> **RAW RECORDS**
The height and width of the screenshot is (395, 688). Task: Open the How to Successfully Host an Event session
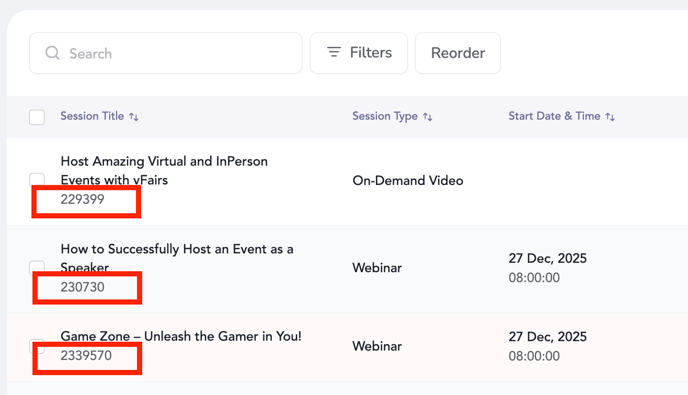click(x=177, y=258)
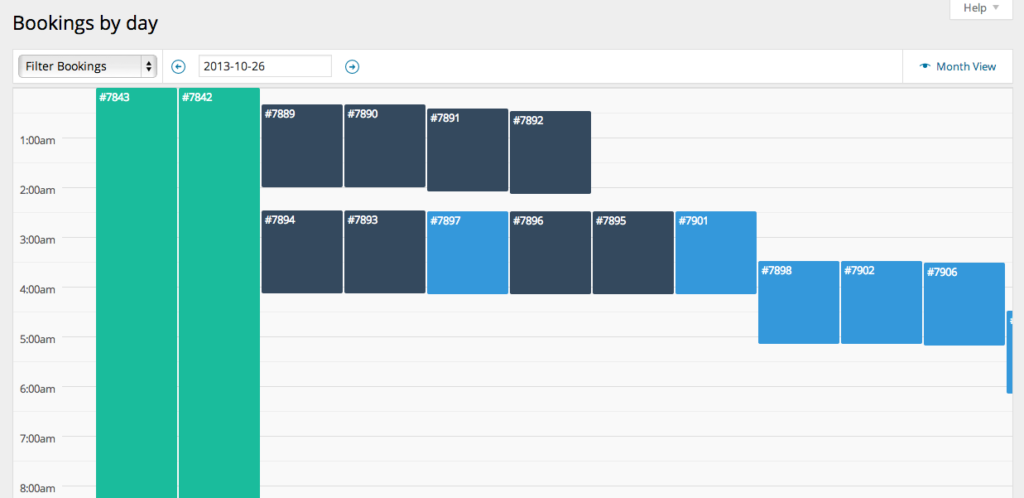Select booking #7889
The image size is (1024, 498).
302,146
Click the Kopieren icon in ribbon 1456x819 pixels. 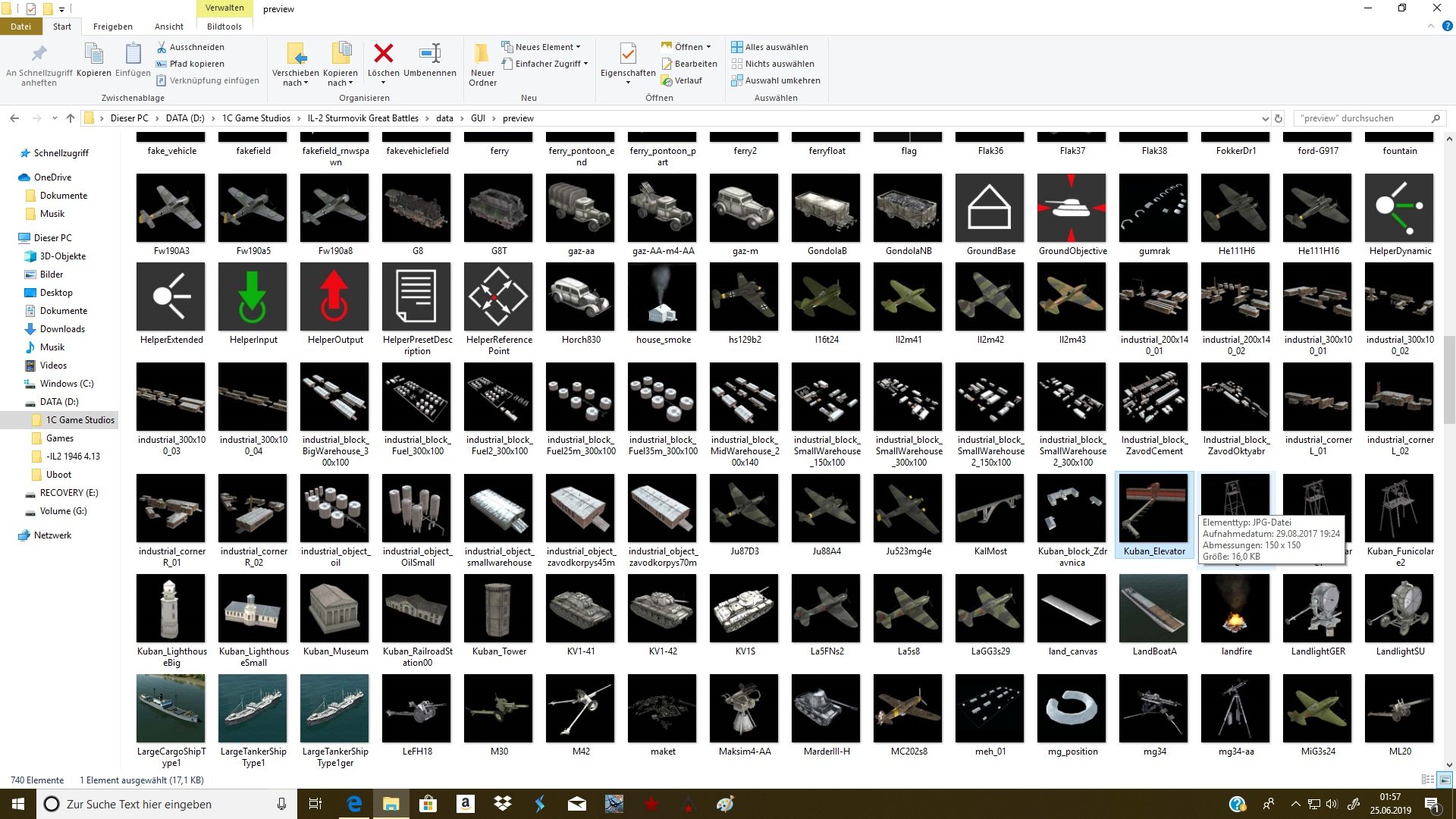coord(93,54)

> **EXERCISE INSTRUCTIONS**
Return each line from the listing above that contains the word "width".

> **FULL SOLUTION**
The height and width of the screenshot is (395, 688). Task: Open the How to Successfully Host an Event session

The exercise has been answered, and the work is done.